What is required: Within the data that follows, set down exactly the lines from the one containing "Select the Lasso" through the one containing "Task: Click the italic green luck. word", both ends included.

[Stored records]
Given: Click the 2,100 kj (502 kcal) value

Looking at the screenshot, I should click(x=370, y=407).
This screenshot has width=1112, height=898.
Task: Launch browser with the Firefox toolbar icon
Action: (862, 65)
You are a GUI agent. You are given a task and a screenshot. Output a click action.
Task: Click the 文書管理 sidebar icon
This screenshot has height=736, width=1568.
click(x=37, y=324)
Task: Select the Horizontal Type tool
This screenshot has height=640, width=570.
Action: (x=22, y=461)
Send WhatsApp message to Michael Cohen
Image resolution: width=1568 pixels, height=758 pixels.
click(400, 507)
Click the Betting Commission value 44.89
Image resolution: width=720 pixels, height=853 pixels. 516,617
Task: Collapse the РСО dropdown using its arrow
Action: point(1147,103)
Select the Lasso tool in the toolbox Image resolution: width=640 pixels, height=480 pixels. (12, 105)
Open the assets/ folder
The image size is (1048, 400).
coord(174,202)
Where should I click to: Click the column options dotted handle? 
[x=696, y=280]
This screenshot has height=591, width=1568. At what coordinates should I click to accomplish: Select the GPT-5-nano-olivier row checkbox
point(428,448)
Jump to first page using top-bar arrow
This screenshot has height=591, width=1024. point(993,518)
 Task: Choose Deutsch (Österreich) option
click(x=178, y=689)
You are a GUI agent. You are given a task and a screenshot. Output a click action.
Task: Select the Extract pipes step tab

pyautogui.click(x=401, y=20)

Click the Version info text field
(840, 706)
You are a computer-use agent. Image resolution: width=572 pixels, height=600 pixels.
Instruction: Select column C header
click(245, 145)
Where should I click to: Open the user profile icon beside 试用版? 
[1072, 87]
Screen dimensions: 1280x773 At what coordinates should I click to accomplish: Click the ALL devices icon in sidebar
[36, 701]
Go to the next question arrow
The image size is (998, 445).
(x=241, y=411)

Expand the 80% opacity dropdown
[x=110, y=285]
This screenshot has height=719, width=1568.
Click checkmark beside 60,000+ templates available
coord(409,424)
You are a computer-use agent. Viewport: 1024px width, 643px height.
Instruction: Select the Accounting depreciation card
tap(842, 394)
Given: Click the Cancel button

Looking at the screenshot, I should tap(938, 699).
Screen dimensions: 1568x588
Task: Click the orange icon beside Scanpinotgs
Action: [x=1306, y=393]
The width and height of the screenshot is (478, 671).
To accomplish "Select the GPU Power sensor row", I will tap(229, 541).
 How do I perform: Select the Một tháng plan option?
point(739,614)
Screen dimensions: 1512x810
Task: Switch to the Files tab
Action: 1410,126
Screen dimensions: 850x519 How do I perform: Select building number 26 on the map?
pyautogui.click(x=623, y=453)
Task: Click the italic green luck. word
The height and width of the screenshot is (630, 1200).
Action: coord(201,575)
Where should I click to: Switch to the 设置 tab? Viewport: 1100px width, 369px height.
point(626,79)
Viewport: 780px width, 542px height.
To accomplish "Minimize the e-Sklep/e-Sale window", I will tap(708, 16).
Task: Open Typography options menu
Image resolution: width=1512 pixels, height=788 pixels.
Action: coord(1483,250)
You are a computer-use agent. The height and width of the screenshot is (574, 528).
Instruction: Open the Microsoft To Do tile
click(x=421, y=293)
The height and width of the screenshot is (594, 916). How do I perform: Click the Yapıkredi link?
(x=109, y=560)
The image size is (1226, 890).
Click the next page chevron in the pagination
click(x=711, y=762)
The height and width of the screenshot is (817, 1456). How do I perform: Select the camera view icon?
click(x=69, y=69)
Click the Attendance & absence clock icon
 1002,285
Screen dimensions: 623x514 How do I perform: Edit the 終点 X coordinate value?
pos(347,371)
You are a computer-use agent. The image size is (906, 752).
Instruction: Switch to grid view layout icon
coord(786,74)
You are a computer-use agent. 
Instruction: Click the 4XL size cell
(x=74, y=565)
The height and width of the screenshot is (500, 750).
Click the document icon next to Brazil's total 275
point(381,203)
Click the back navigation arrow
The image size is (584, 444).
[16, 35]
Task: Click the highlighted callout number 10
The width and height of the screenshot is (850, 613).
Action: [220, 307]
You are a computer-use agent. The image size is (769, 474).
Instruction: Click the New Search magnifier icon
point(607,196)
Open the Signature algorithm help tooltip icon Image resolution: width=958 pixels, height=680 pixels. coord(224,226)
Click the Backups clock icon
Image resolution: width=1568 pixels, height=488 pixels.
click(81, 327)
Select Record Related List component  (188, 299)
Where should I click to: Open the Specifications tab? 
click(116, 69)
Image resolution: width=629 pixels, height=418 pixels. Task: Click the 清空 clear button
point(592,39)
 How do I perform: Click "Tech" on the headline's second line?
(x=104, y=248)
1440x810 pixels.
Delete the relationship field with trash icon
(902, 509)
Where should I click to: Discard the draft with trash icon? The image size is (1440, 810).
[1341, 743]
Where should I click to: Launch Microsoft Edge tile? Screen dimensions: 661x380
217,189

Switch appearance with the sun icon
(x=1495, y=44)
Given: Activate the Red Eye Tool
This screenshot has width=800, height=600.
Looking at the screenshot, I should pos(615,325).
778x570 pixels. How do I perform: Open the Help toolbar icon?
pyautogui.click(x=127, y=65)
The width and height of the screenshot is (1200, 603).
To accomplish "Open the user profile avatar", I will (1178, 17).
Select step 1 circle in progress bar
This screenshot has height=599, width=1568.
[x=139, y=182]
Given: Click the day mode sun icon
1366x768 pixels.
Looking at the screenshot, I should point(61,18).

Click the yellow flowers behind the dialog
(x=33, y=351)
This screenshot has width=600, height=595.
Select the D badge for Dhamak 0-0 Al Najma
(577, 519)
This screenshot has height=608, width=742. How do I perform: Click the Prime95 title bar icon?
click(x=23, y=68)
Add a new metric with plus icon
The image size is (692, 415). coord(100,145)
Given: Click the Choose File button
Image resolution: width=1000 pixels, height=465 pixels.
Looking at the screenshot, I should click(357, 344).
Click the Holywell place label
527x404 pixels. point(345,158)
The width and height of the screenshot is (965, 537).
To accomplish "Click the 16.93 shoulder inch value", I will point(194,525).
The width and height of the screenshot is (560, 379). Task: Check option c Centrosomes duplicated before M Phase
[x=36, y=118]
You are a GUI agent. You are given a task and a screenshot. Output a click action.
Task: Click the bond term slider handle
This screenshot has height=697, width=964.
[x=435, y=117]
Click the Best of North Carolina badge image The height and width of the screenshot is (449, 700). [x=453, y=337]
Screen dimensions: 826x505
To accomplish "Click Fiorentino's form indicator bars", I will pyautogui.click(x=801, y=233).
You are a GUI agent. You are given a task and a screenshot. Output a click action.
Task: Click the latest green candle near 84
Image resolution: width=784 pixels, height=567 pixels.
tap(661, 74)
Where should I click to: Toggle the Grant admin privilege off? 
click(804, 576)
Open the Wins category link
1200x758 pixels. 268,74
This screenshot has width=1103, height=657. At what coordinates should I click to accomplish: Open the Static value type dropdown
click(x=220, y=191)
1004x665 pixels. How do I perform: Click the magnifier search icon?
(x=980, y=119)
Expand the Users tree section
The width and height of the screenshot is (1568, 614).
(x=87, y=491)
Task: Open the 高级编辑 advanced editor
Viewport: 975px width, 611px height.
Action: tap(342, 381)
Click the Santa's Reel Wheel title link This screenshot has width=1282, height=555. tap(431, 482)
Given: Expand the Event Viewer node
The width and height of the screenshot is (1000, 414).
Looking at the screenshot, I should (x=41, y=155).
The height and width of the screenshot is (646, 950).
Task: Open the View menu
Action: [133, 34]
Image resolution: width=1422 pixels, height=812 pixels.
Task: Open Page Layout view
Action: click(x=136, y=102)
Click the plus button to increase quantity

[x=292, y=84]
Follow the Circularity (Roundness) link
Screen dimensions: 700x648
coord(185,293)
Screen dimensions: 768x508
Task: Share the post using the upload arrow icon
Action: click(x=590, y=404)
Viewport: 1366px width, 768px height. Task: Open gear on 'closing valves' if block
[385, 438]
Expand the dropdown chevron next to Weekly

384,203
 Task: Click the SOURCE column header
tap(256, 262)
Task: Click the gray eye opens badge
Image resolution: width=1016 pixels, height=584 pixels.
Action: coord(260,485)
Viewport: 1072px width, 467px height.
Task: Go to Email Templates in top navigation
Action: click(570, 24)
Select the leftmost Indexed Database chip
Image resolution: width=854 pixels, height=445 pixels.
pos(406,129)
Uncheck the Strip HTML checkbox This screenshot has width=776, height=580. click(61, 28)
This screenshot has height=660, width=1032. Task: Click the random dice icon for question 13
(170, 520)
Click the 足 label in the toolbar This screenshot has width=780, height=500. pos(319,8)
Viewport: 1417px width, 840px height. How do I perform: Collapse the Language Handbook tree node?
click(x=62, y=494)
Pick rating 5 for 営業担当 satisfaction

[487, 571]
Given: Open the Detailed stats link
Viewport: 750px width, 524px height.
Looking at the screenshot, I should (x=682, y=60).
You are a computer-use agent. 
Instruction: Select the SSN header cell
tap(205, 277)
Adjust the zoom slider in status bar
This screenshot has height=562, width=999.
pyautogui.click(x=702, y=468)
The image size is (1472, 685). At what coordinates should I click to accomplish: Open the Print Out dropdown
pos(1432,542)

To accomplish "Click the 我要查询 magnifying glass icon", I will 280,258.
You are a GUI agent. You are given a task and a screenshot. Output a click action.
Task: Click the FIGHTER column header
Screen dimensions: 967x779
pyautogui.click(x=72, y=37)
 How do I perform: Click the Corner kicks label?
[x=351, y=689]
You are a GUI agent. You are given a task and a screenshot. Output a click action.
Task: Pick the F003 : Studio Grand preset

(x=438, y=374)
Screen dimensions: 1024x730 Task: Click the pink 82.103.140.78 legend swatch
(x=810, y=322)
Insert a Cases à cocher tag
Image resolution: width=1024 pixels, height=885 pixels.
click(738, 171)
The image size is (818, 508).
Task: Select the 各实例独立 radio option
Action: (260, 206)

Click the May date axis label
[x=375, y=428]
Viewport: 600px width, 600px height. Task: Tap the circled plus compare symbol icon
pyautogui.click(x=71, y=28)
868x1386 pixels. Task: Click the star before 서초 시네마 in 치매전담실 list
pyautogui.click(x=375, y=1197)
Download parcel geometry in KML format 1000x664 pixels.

Written answer:
Select the Lasso tool in the toolbox Image resolution: width=640 pixels, height=480 pixels. (12, 105)
Open the assets/ folder
The image size is (1048, 400).
coord(174,202)
Where should I click to: Click the column options dotted handle? 
[x=696, y=280]
This screenshot has height=591, width=1568. At what coordinates should I click to accomplish: Select the GPT-5-nano-olivier row checkbox
point(428,448)
Jump to first page using top-bar arrow
This screenshot has height=591, width=1024. point(993,518)
 Task: Choose Deutsch (Österreich) option
click(x=178, y=689)
You are a GUI agent. You are given a task and a screenshot. Output a click action.
Task: Select the Extract pipes step tab

pyautogui.click(x=401, y=20)

Click the Version info text field
(840, 706)
You are a computer-use agent. Image resolution: width=572 pixels, height=600 pixels.
Instruction: Select column C header
click(245, 145)
Where should I click to: Open the user profile icon beside 试用版? 
[1072, 87]
Screen dimensions: 1280x773 At what coordinates should I click to accomplish: Click the ALL devices icon in sidebar
[36, 701]
Go to the next question arrow
The image size is (998, 445).
(x=241, y=411)

Expand the 80% opacity dropdown
[x=110, y=285]
This screenshot has height=719, width=1568.
Click checkmark beside 60,000+ templates available
coord(409,424)
You are a computer-use agent. Viewport: 1024px width, 643px height.
Instruction: Select the Accounting depreciation card
tap(842, 394)
Given: Click the Cancel button

Looking at the screenshot, I should tap(938, 699).
Screen dimensions: 1568x588
Task: Click the orange icon beside Scanpinotgs
Action: [x=1306, y=393]
The width and height of the screenshot is (478, 671).
To accomplish "Select the GPU Power sensor row", I will tap(229, 541).
 How do I perform: Select the Một tháng plan option?
point(739,614)
Screen dimensions: 1512x810
Task: Switch to the Files tab
Action: 1410,126
Screen dimensions: 850x519 How do I perform: Select building number 26 on the map?
pyautogui.click(x=623, y=453)
Task: Click the italic green luck. word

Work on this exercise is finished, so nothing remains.